▶ _Problem 1_:
According to the Katrina article, near which Louisiana town did the storm come ashore?
▶ _Problem 2_:
Carry the Katrina article forward from its final sentence.

▶ _Given passage_:
Storm unleashes fury on US Gulf Coast

Adam Nossiter, New Orleans

Storm unleashes fury on US Gulf Coast

Katrina weakened overnight to a Category 4 storm and made a slight turn to the right before coming ashore at 6.10am CDT near the Louisiana bayou town of Buras. The storm passed just to the east of New Orleans as it moved inland, sparing the vulnerable below-sea-level city its full fury and the apocalyptic damage forecasters had feared.

But there was destruction everywhere along the Gulf Coast, including an estimated 40,000 homes flooded in St Bernard Parish just east of New Orleans.

Katrina recorded a storm surge of more than 20 feet in Mississippi, where windows of a major hospital were blown out and billboards were ripped to shreds. In some areas, authorities pulled stranded homeowners from roofs or rescued them from attics. In Alabama, exploding transformers lit up the early morning sky and muddy, six-foot waves engulfed stately, million-dollar homes along Mobile Bay's normally tranquil waterfront.

"Its complete devastation," said Mississippi fire chief Pat Sullivan.

Emergency officials were unable to reach some of the hardest-hit areas to determine the number of injuries or deaths. Officials across the region sent water rescue teams out and stood ready to dispense ice, water and meals to hurricane-stricken residents.

▶ _Provided data_:
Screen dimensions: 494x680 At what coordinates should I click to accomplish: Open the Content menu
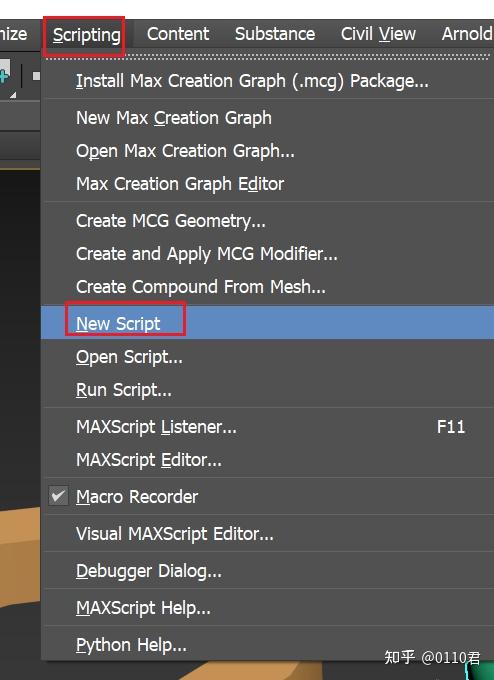178,34
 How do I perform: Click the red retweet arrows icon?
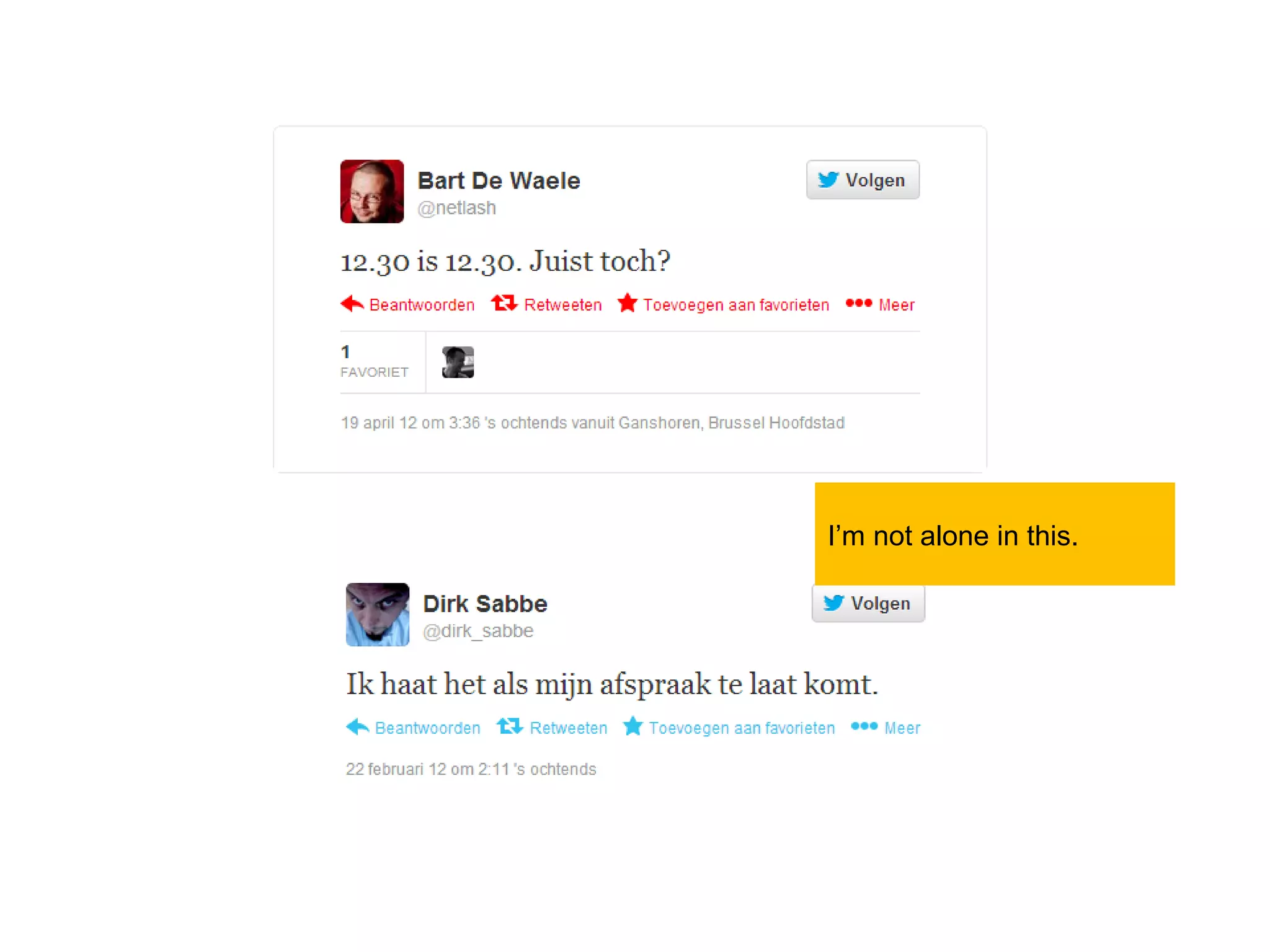point(504,303)
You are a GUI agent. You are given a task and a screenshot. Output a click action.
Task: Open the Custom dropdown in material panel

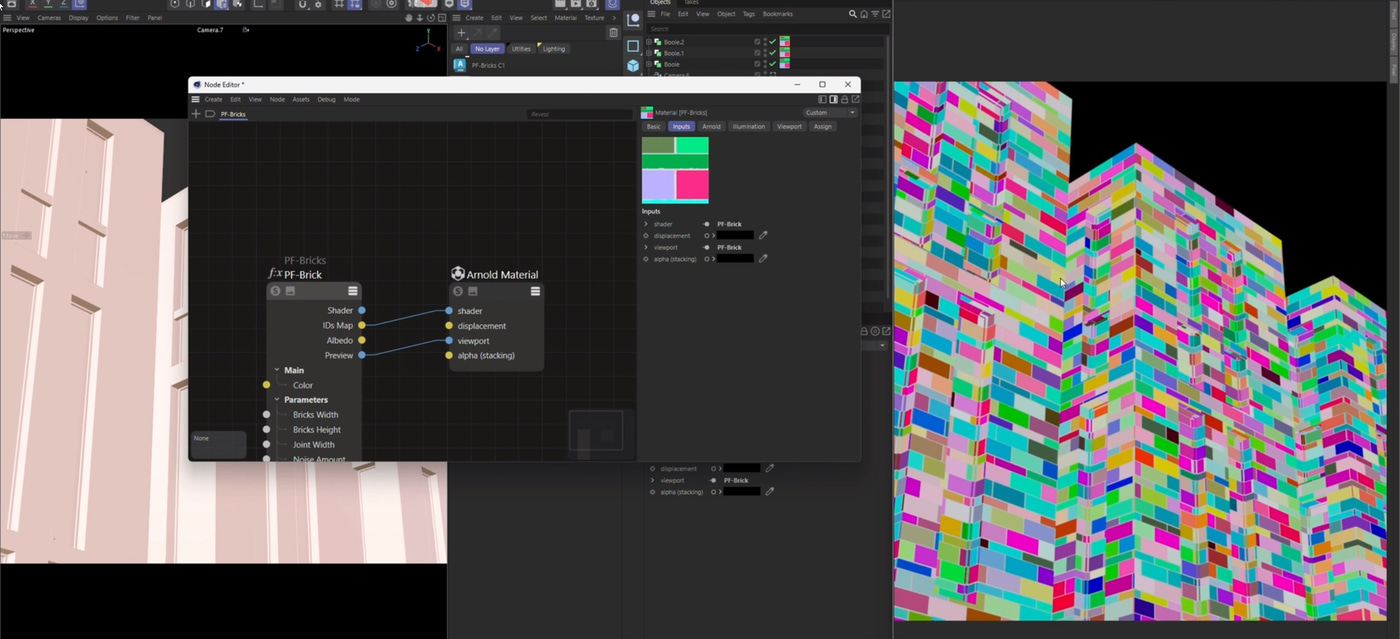pos(831,113)
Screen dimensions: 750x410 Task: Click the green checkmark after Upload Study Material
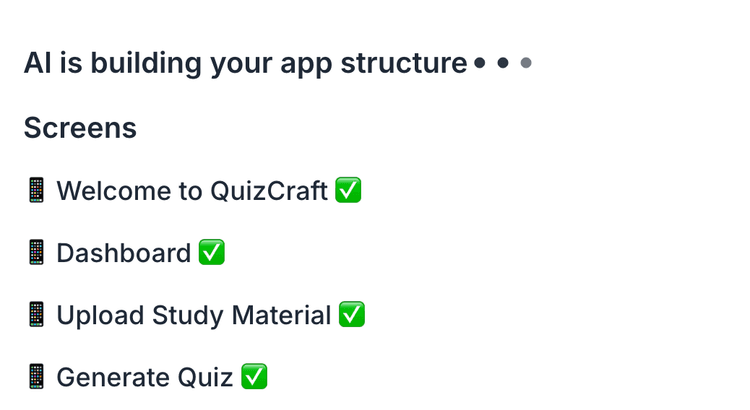click(x=352, y=316)
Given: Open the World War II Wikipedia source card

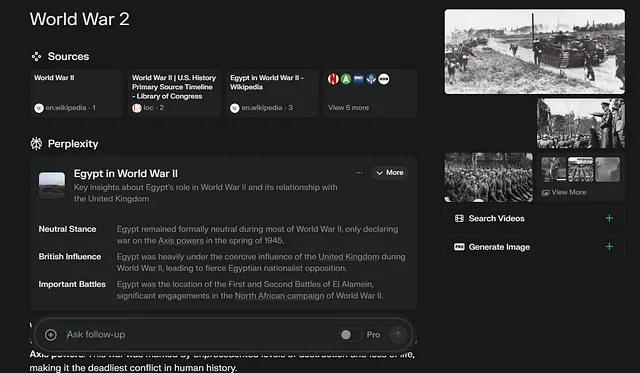Looking at the screenshot, I should 76,93.
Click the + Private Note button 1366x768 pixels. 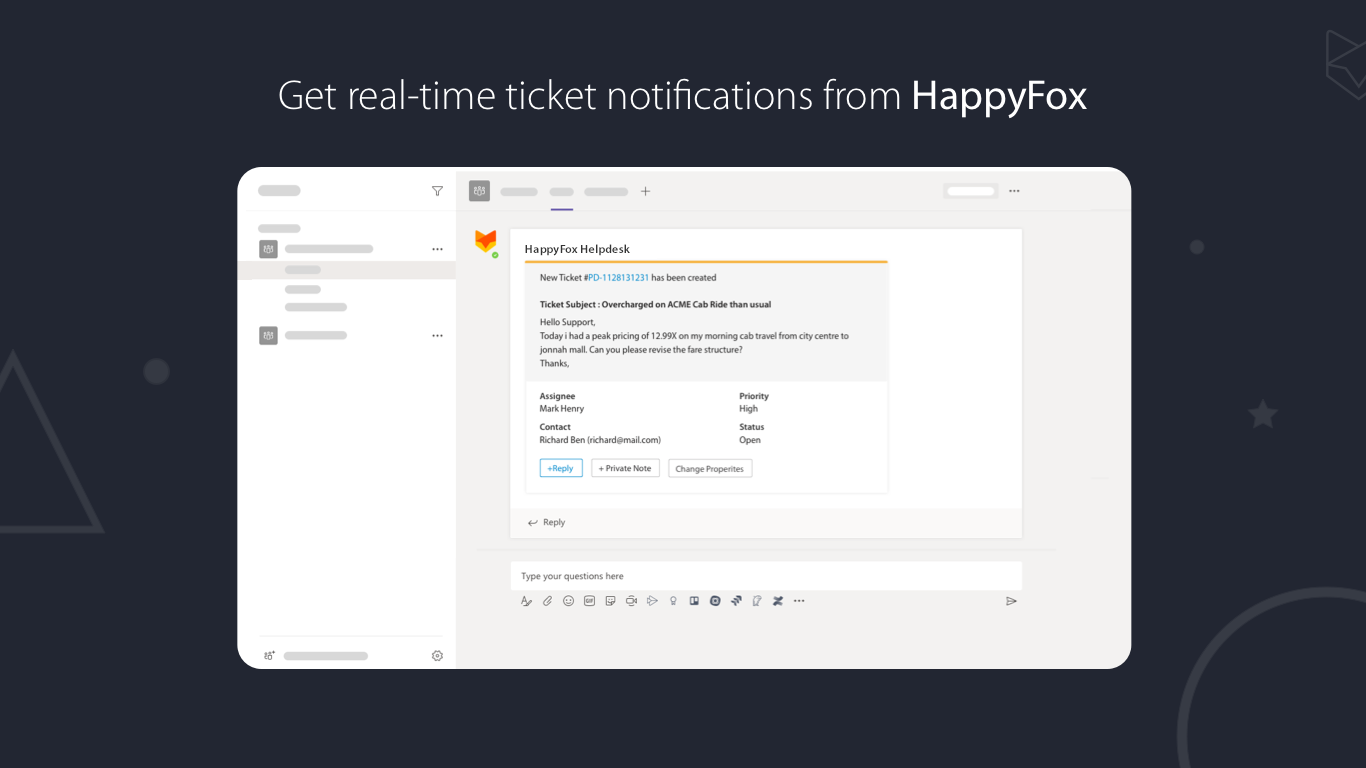click(625, 468)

▶ _Result 1_:
Near the Louisiana bayou town of Buras.

▶ _Result 2_:
"We know some people got trapped and we pray they are okay," Governor Haley Barbour said.

At 3pm EDT, a rapidly weakening Katrina was centred about 20 miles southwest of Hattiesburg, Mississippi, moving northward at about 19mph. Its winds had dropped to about 95mph, making it a Category 1 storm.

Ed Rappaport, deputy director of the hurricane centre, estimated that the highest winds in New Orleans were about 100 mph. Louisiana Governor Kathleen Blanco said her office had reports of as many 20 building collapses in New Orleans, and scores of residents stranded in attics or on rooftops. On the south shore of Lake Ponchartrain, entire neighbourhoods of one-storey homes were flooded up to the rooflines. The Interstate 10 off-ramps nearby looked like boat ramps amid the whitecapped waves.

Two people were stranded on the roof as murky water lapped at the gutters.

At least a half-million people were without power from Louisiana to Florida's Panhandle, including 370,000 in southeastern Louisiana and well over 100,000 each in Alabama and Mississippi.

At New Orleans' Superdome, home to 9,000 storm refugees, the wind ripped pieces of metal from the roof.

People inside were moved out of the way. Others stayed and watched as sheets of metal flapped and rumbled loudly 19 storeys above the floor.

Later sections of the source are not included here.